Regarding bond order 4 and aromaticity in general: technically, values of bond type 4 through 8 are for SSS queries only and should not be used in SDfiles to indicate aromaticity. In my opinion, there simply isn't a need to indicate aromaticity in a file format from a Cheminformatics perspective. For more information, please see this blog post, which summarizes the issue around aromaticity very well. Even the SMILES representation used in KNIME-CDK shouldn't be aromatic SMILES but for various reasons (including my own weakness) I couldn't yet bring myself to eliminate the aromatic option. :)

Back to the problem at hand: Can you please clarify what you mean by 'CDK correctly manages the aromatic information' in the case of aromatic SMILES? Does that mean you get a SDfile out with bond type 4? That would indeed be a bug.

Also, would you mind sharing your use case?

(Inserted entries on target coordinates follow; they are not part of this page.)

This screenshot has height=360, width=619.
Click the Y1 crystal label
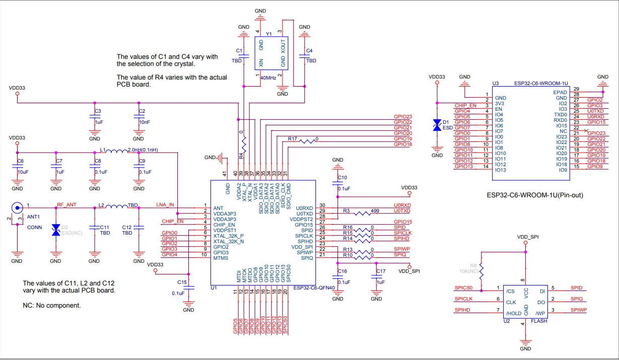269,34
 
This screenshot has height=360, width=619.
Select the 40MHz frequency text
267,78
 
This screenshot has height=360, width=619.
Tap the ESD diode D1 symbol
437,125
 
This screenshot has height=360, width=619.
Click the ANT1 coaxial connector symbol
17,207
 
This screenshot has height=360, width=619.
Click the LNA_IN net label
165,205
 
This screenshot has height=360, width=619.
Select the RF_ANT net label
66,205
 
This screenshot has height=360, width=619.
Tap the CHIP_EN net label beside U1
173,222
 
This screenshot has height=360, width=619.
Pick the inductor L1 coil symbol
117,152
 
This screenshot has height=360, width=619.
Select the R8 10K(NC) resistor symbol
481,271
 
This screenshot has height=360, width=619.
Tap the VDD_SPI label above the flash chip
528,237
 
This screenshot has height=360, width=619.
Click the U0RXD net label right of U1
402,205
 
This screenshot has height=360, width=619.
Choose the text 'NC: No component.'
52,306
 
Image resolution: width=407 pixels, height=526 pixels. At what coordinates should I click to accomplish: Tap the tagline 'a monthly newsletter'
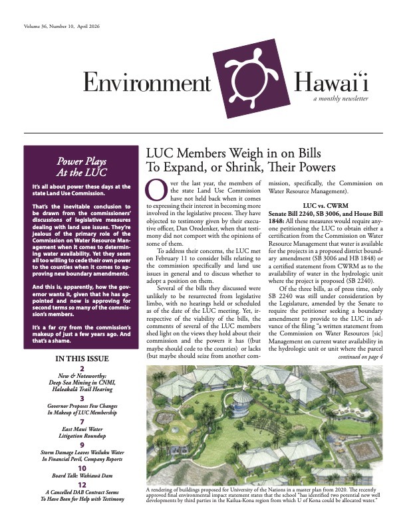pyautogui.click(x=340, y=98)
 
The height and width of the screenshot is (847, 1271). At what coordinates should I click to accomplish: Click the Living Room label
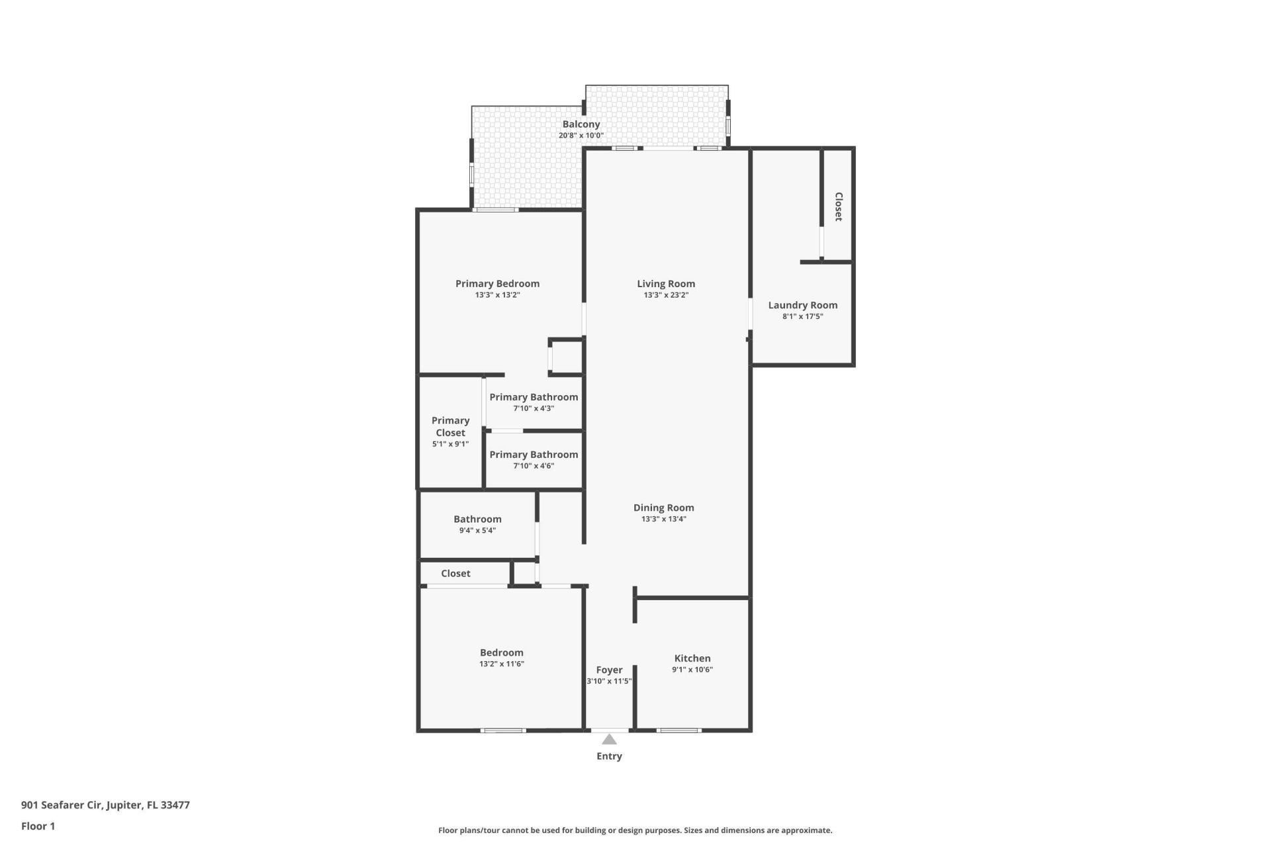pos(665,284)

What do you need the aromaticity in the SDfile for? If you can do without it, this might be better long term. Sorry to answer your question with more questions. :)

Best regards,

Stephan

 

 

Dear Stephan,

Thank you for your quick and detailed answer. It's a relief knowing that CDK automatically detects aromaticity by default.

About bond order 4 and aromaticity: thank you so much for your clear answer. I'm not an expert of ctab and SDfile formalism and I wasn't aware of the fact that bond type 4 to 8 are reserved only for SSS queries. Now it's everything clear. I would also point other unaware users to this blog post (http://chem-bla-ics.blogspot.com.es/2011/10/cdk-file-formats-1-mdl-molfiles-and.html) explaining this issue very well.

Back to the problem: when I state “if the aromatized molecule is read from a SMILES file then CDK correctly manage the aromatic information” I just was meaning that the aromaticity in that case was shown in the CDK molecule renderer, while I wasn't see that when I was exporting to SDfile. But that was just because in the latter case the enabled renderer was the Marvin one and in the former the CDK one. So I was confused by the renderers. Anyway no molecule with bond order 4 is created and so no bug for CDK exists.

What do I need the aromaticity for? Well, I just wanted a way to check if the aromaticity of molecules (or better to say “conjugational equivalence”) was detected or not. Again my problem was that I was confusing the aromaticity detection of CDK (that now I know is always enabled) with the rendering of aromaticity (pictures with aromatic circles inside the rings) which can be disabled or enabled depending on the user preferences and the chosen renderer.

I hope this post can help also other users which are confused on this matter.

Stephan, thanks again for your help!

Gio

Excellent, thanks for sharing your experience and the link to the blog post. I'm sure that will help others.